- _Record excerpts_

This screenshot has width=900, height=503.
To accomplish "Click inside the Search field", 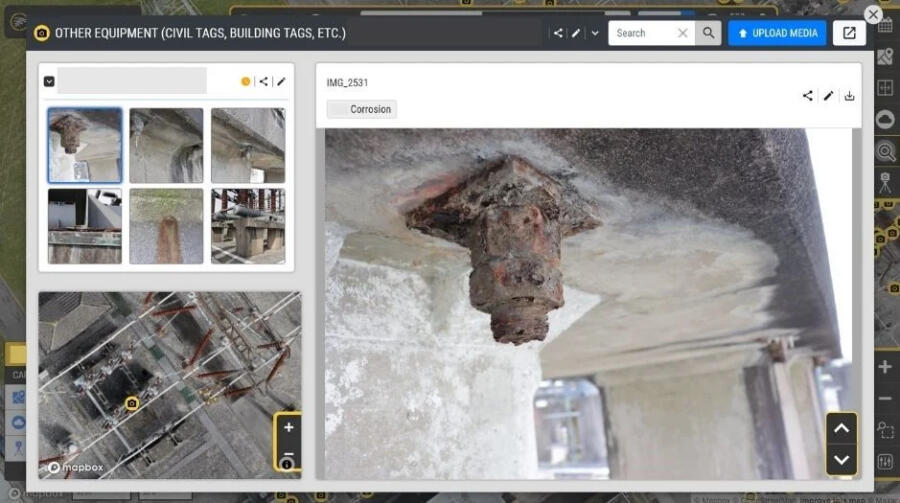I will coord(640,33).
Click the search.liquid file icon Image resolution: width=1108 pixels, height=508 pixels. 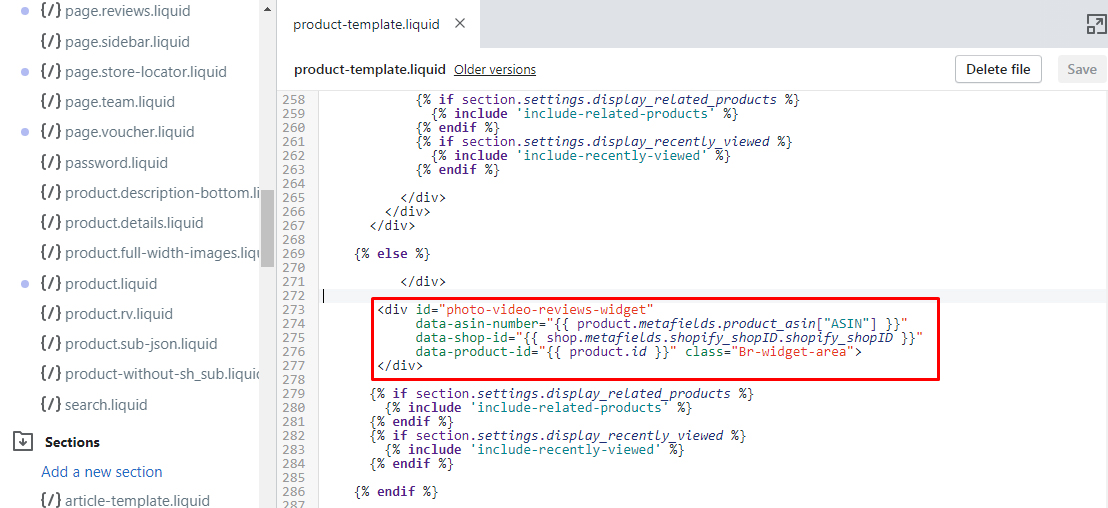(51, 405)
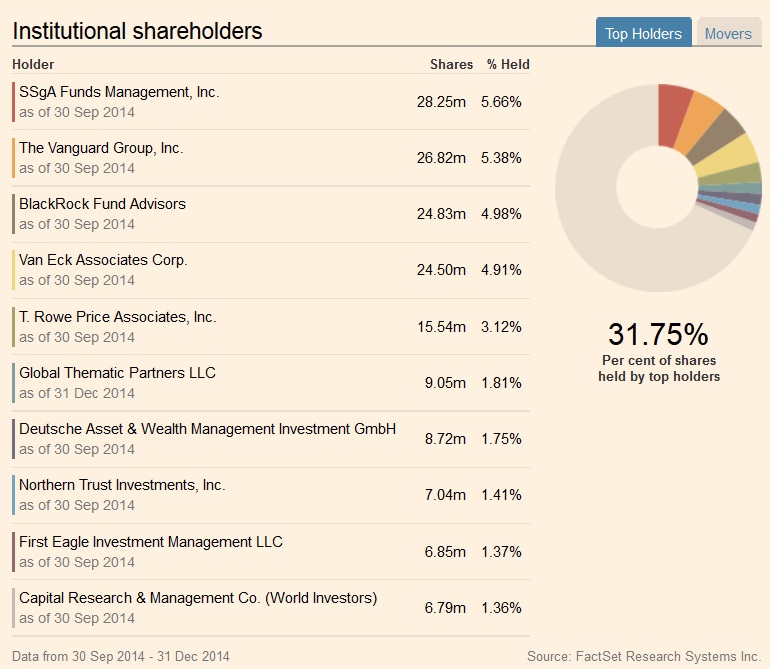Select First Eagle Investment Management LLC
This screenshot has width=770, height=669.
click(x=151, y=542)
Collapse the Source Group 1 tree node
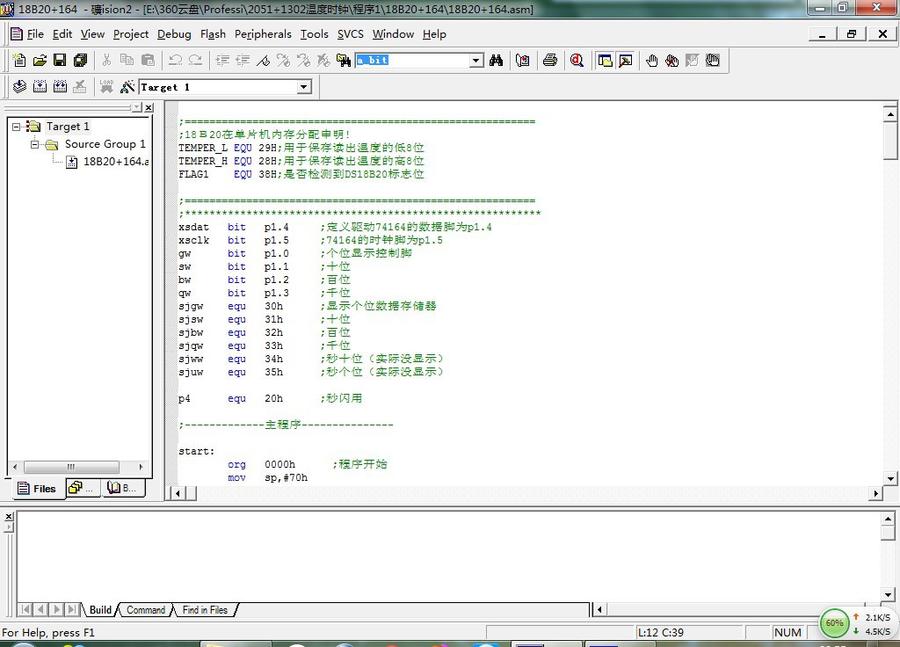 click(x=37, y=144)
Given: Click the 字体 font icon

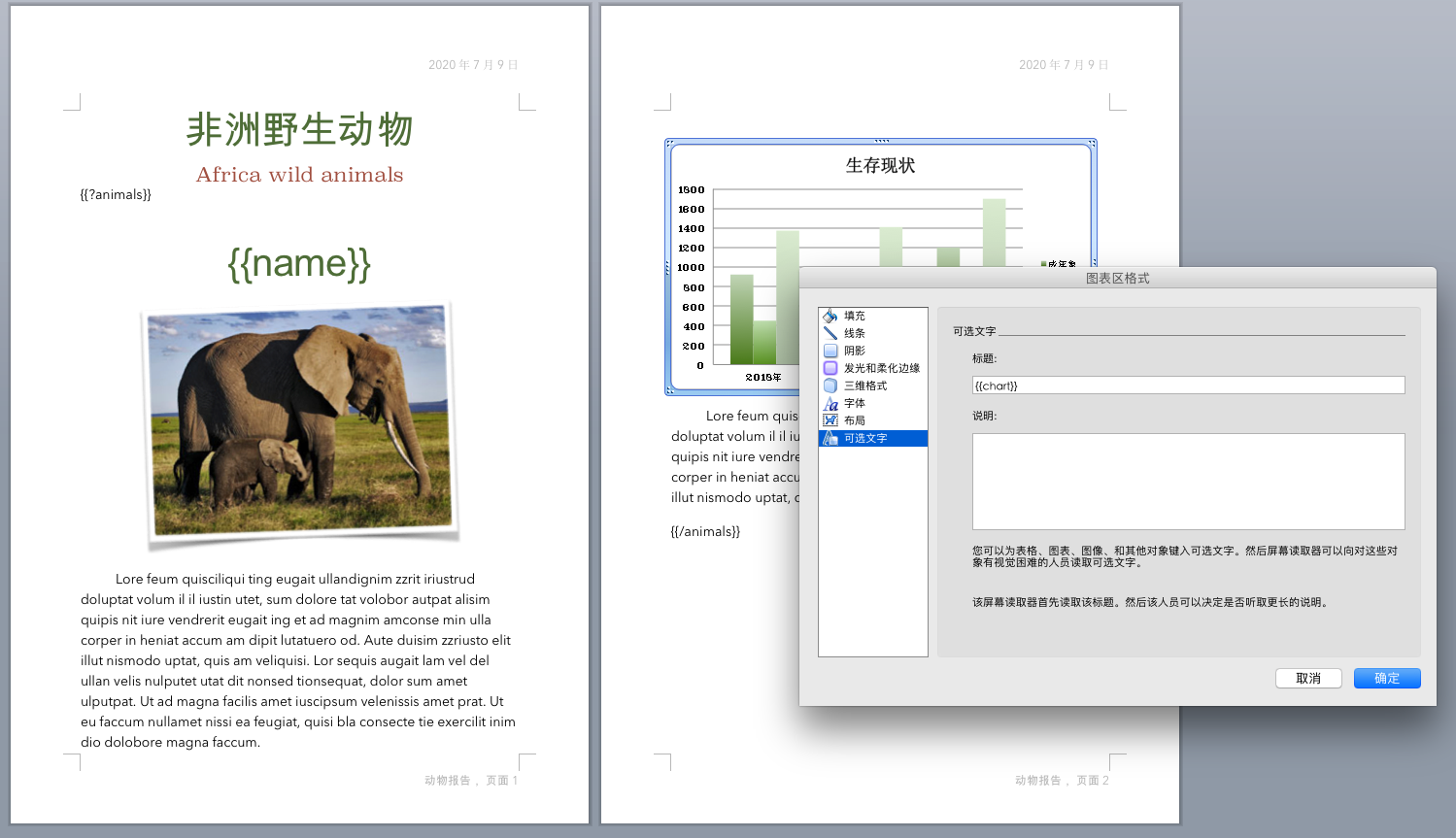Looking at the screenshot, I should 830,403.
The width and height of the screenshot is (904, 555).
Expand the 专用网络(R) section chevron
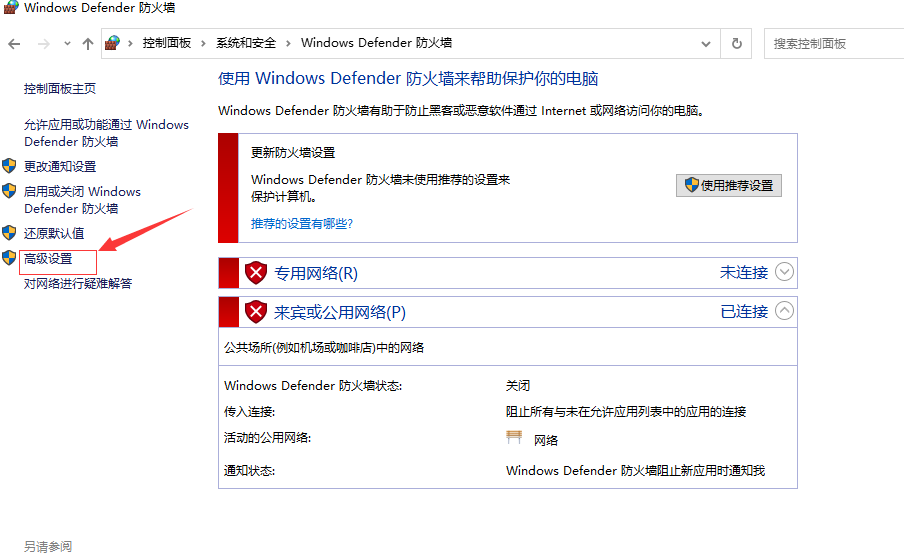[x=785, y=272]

- _Work to do_
Copy out the part of the data that opens with the line containing "Given: Click the 字体 font icon" and runs through the end of the data, keeping every line the same. Leave the pictures out.

- _Task solution_
Given: Click the 字体 font icon

Looking at the screenshot, I should 830,403.
The width and height of the screenshot is (904, 555).
Expand the 专用网络(R) section chevron
[x=785, y=272]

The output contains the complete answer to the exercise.